DATA TO EXAMINE:

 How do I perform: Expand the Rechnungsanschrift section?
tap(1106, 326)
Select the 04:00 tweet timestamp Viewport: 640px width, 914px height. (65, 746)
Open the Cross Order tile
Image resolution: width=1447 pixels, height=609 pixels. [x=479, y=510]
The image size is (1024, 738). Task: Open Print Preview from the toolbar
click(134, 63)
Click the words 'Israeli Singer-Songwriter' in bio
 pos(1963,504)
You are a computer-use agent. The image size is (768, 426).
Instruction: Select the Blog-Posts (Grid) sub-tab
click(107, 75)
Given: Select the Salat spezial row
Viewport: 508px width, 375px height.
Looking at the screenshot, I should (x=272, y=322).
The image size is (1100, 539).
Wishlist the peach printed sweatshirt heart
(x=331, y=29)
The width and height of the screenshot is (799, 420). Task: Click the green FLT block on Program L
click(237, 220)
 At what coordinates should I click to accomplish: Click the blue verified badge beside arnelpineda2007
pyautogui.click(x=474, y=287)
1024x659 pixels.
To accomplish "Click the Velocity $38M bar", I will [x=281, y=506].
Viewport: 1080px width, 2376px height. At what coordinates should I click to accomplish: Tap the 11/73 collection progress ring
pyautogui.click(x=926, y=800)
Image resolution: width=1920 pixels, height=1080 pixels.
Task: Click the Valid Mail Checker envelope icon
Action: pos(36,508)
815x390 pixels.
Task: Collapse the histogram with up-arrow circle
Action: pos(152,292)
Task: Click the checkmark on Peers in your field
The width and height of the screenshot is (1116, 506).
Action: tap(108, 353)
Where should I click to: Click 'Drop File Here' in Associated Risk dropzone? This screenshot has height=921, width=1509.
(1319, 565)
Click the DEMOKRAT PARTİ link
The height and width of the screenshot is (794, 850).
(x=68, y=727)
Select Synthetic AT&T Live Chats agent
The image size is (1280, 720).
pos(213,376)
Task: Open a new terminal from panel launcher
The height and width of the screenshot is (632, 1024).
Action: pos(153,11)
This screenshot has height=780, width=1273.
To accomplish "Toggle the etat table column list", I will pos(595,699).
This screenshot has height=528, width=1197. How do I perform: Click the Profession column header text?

YOUR OBJECTIVE: Copy out each entry exactly, leaving nothing out.

FINISHED TASK:
 How do I perform: Expand the Rechnungsanschrift section?
tap(1106, 326)
Select the 04:00 tweet timestamp Viewport: 640px width, 914px height. (65, 746)
Open the Cross Order tile
Image resolution: width=1447 pixels, height=609 pixels. [x=479, y=510]
The image size is (1024, 738). Task: Open Print Preview from the toolbar
click(134, 63)
Click the words 'Israeli Singer-Songwriter' in bio
 pos(1963,504)
You are a computer-use agent. The image size is (768, 426).
Instruction: Select the Blog-Posts (Grid) sub-tab
click(107, 75)
Given: Select the Salat spezial row
Viewport: 508px width, 375px height.
Looking at the screenshot, I should (x=272, y=322).
The image size is (1100, 539).
Wishlist the peach printed sweatshirt heart
(x=331, y=29)
The width and height of the screenshot is (799, 420). Task: Click the green FLT block on Program L
click(237, 220)
 At what coordinates should I click to accomplish: Click the blue verified badge beside arnelpineda2007
pyautogui.click(x=474, y=287)
1024x659 pixels.
To accomplish "Click the Velocity $38M bar", I will [x=281, y=506].
Viewport: 1080px width, 2376px height. At what coordinates should I click to accomplish: Tap the 11/73 collection progress ring
pyautogui.click(x=926, y=800)
Image resolution: width=1920 pixels, height=1080 pixels.
Task: Click the Valid Mail Checker envelope icon
Action: pos(36,508)
815x390 pixels.
Task: Collapse the histogram with up-arrow circle
Action: pos(152,292)
Task: Click the checkmark on Peers in your field
The width and height of the screenshot is (1116, 506).
Action: tap(108, 353)
Where should I click to: Click 'Drop File Here' in Associated Risk dropzone? This screenshot has height=921, width=1509.
(1319, 565)
Click the DEMOKRAT PARTİ link
The height and width of the screenshot is (794, 850).
(x=68, y=727)
Select Synthetic AT&T Live Chats agent
The image size is (1280, 720).
pos(213,376)
Task: Open a new terminal from panel launcher
The height and width of the screenshot is (632, 1024).
Action: pos(153,11)
This screenshot has height=780, width=1273.
To accomplish "Toggle the etat table column list", I will pos(595,699).
This screenshot has height=528, width=1197. How do I perform: Click the Profession column header text?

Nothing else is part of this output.